*Assignment:* In the data below, find the line containing "[Menu] (32, 63)", then set down that line and every later line up to and including the line containing "[Giỏ hàng] (331, 63)", exactly.

Start of Available records

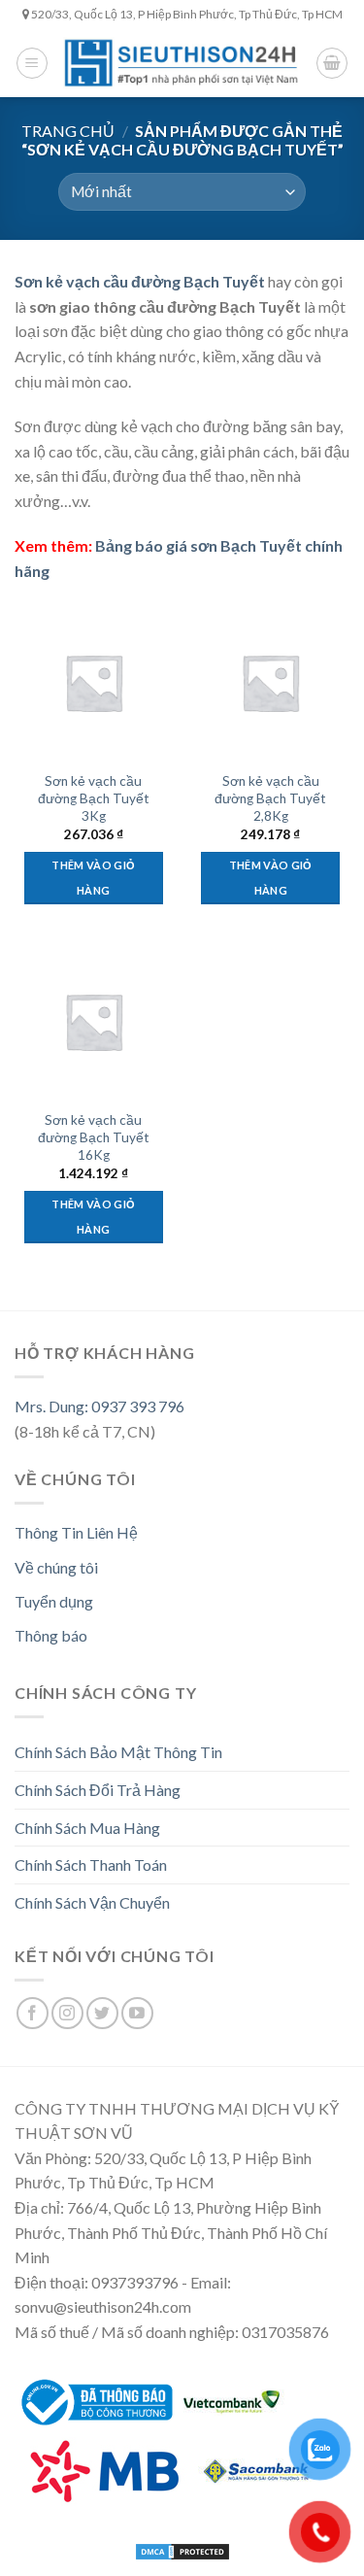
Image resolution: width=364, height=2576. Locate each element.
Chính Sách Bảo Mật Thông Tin (118, 1752)
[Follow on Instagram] (67, 2013)
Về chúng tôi (56, 1567)
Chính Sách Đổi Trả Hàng (98, 1789)
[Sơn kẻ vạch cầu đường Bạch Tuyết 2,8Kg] (270, 682)
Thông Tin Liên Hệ (76, 1532)
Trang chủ (68, 130)
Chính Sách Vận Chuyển (92, 1902)
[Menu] (32, 63)
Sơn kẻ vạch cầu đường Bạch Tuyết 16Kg (93, 1137)
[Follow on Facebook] (33, 2013)
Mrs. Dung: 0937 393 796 (99, 1406)
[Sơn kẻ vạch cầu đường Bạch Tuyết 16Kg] (94, 1021)
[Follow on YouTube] (137, 2013)
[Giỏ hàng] (331, 63)
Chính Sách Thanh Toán (91, 1864)
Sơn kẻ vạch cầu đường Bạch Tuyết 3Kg (93, 798)
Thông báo (51, 1635)
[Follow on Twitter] (102, 2013)
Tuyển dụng (54, 1601)
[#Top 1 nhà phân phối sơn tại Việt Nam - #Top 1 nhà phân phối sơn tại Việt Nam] (182, 62)
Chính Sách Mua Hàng (87, 1827)
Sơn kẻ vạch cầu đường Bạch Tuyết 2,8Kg (270, 798)
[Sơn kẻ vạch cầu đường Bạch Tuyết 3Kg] (94, 682)
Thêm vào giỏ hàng (93, 878)
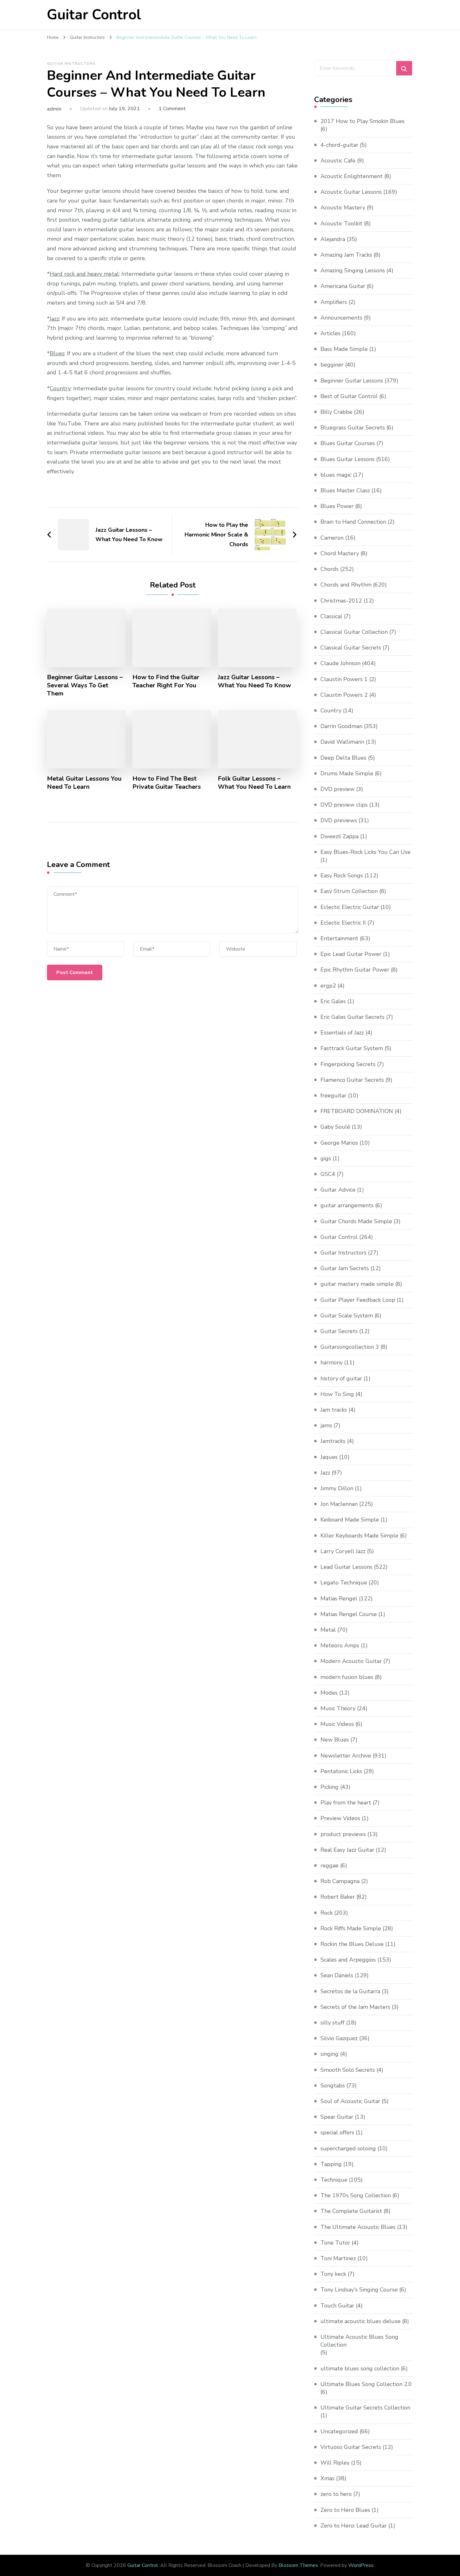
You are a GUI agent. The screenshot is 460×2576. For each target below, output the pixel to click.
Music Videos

End of Available records

*Response for this exercise:*
[Menu] (32, 63)
Sơn kẻ vạch cầu đường Bạch Tuyết 16Kg (93, 1137)
[Follow on Facebook] (33, 2013)
Mrs. Dung: 0937 393 796 (99, 1406)
[Sơn kẻ vạch cầu đường Bạch Tuyết 16Kg] (94, 1021)
[Follow on YouTube] (137, 2013)
[Giỏ hàng] (331, 63)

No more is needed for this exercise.